Copy, please, the line with "Task: Open the echo.py file name" and each line that follows it through the end of the data below, exactly as given and without pictures.

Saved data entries
#####

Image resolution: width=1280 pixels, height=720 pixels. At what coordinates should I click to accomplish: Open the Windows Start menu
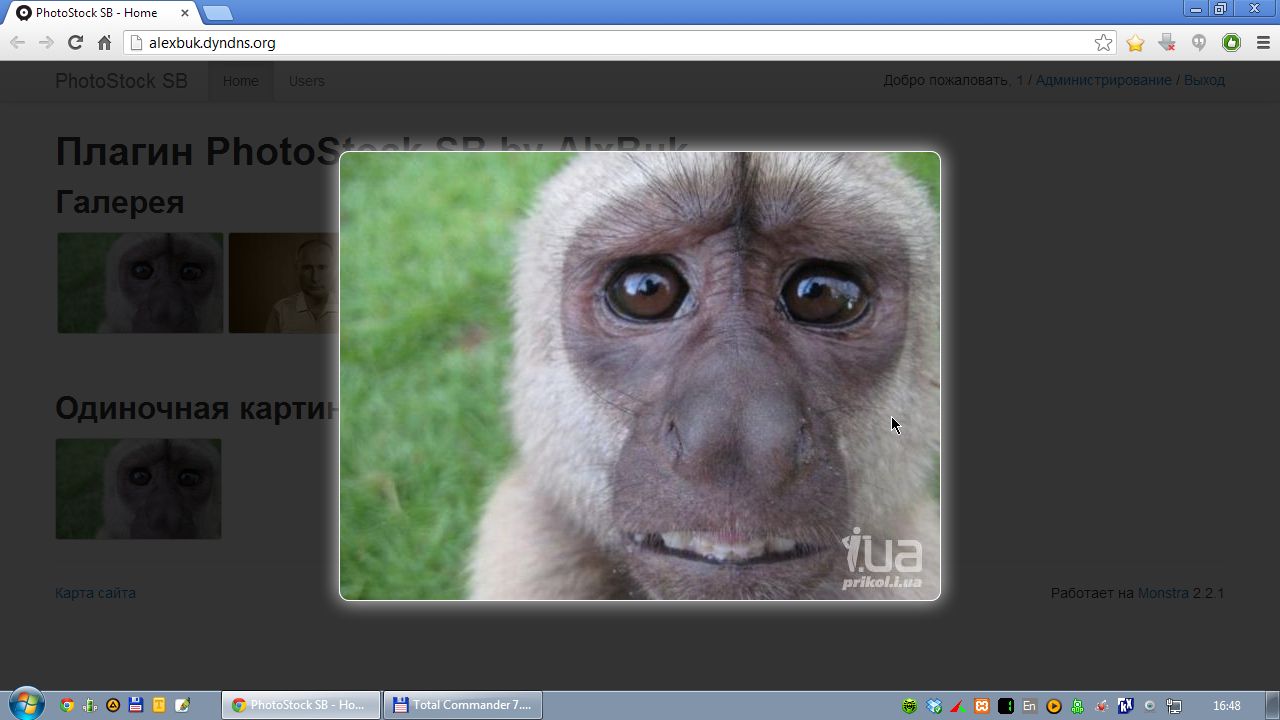click(x=26, y=704)
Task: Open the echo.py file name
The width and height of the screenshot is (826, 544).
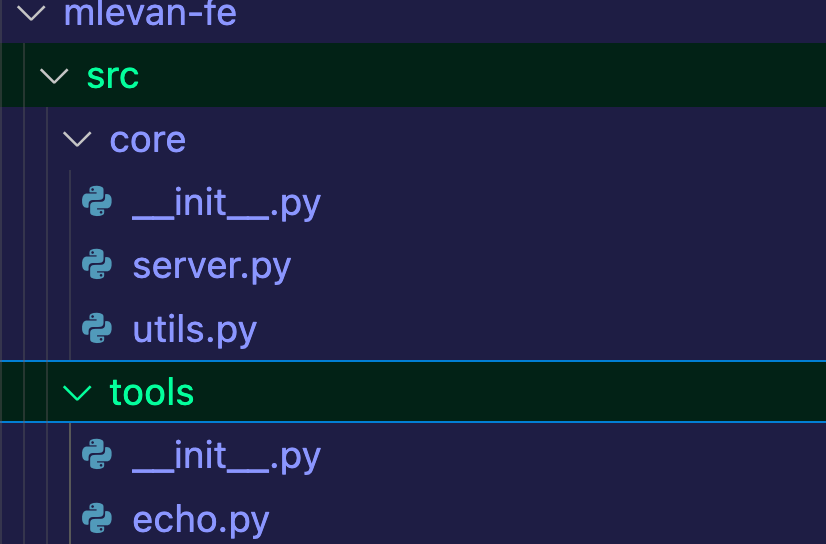Action: tap(200, 519)
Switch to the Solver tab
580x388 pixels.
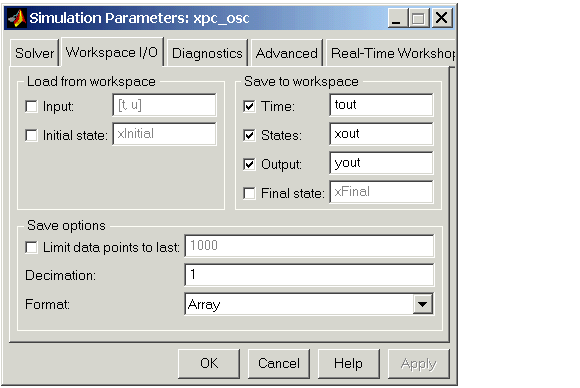[x=34, y=53]
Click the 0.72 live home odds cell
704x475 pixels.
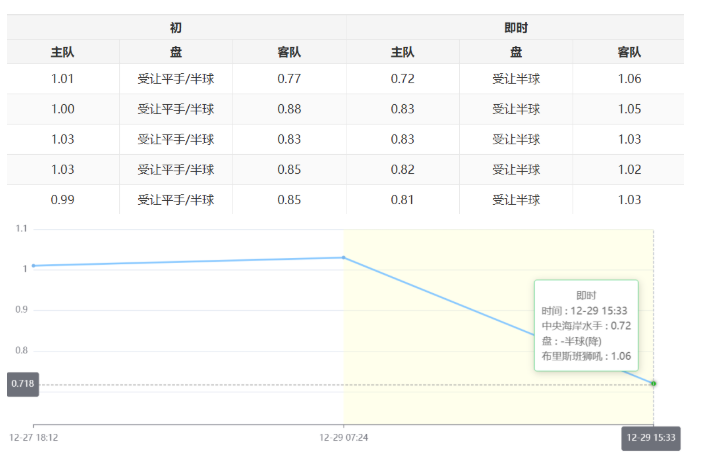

#####

* **Result below**:
Task: Open the echo.py file name
The width and height of the screenshot is (826, 544).
Action: tap(200, 519)
Switch to the Solver tab
580x388 pixels.
[x=34, y=53]
Click the 0.72 live home odds cell
704x475 pixels.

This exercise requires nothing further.